Masa yavaş yavaş donatılıyor. Sırf merakımdan sipariş ettiğim marine mırlan balığını deniyorum ilk önce. Malum, mırlanın öyle ahım şahım lezzeti yoktur, hatta yavan bile denebilir. Şefimiz mırlanı 24 saat boyunca içinde narenciye suyu ve kabuğu da olan bir karışımda marine ediyor, sonra da kendi çıkardığı elma pektini, zeytinyağı ve Uzakdoğu’da çok kullanılan kafir limonunun segmentinden oluşan, farklı bir karışımla servis ediyor. Bir nevi yorumlanmış ceviche. Masamızda “Mırlan balığı da neymiş” diyenler bile afiyetle yedi, o kadarını söyleyeyim. Yine başlangıçlardan mütebbel, közlenmiş bütün patlıcan içinde ve tahin sosuyla geliyor. Lor peynirli pazı sarmaysa tatlı patates kremasıyla servis ediliyor.
Malum, hamur işleri kırmızı çizgimiz... Ara sıcaklar arasındaki tiritli pide bana ilk göz kırpan oldu. Pidenin hamuru üç gün mayalanmış, içindeki dana kaburgaysa neredeyse iki günde pişmiş. İçinde şarap, kemik suyu ve aromatik otların olduğu sosu da hazırlık ve bekletme aşamalarıyla dört günde hazır oluyormuş. Ana yemeklerden kuzu sırtı, Doğu Anadolu’ya özgü ekşimsi ve pişince kıvamlanan keledoş otu ve zerdeçallı bir karışımla birleştirilmiş. İçinde istiridye, kültür ve kestane mantarları olan mantıdaysa sos olarak yoğurt ve zahter karışımı kullanılmış.
Gül kurulu, çikolatalı mus
Lokanta 1741’de gayet mütevazı duran tatlı bölümüne ayrı bir parantez açmak gerek.
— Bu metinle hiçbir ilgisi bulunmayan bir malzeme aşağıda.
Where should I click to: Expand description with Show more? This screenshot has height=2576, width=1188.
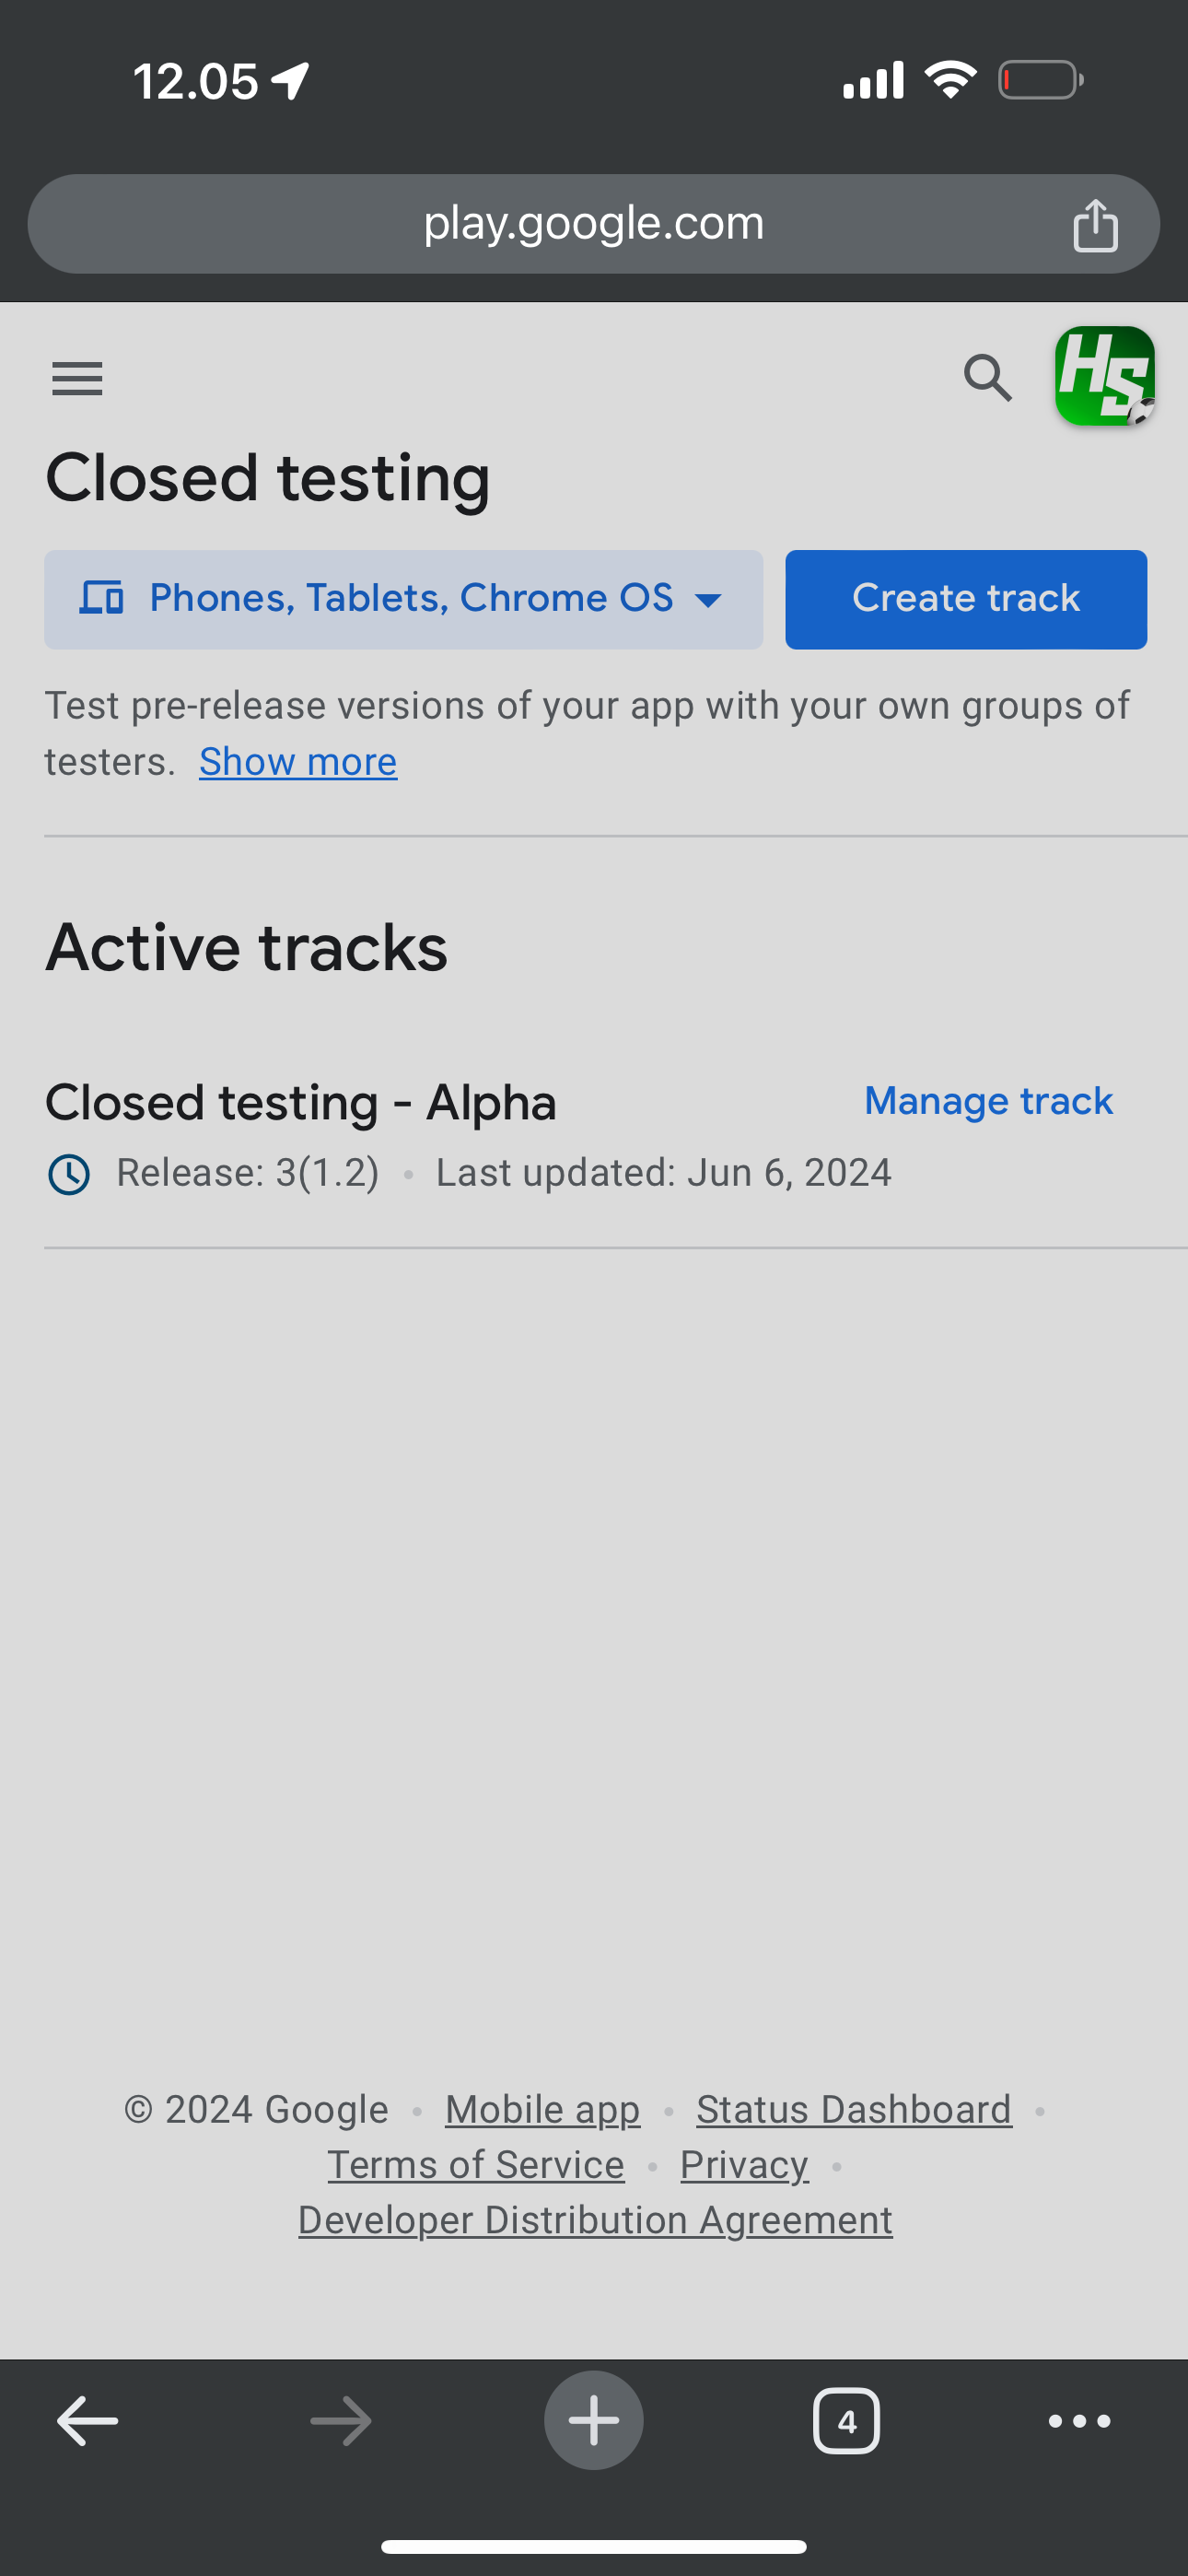point(298,762)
Fırın muhallebiyi romla karıştırarak hazırlıyor, üzerine kendi yaptıkları patlamış mısır dondurmasını koyuyorlar. Patlamış mısırın iştah açan hissiyatının dondurma halini düşünün, buna bir de çok iyi kıvamlı muhallebiyi ekleyin. Kireçte kabak tatlısınıysa yine kendi yaptıkları tahin dondurmasının üzerine yerleştiriyorlar. Çikolata mus da gül suyu ve gül kurusuyla hazırlanmış.
Lokanta 1741’in sahibi Osman Yitkin ve şefi Durukan Özgen’i tebrik ediyorum. Burası her daim gideceğim ve yurtdışından gelen misafirlerimi hem ambiyans hem de yemek açısından gönül rahatlığıyla götüreceğim bir yer...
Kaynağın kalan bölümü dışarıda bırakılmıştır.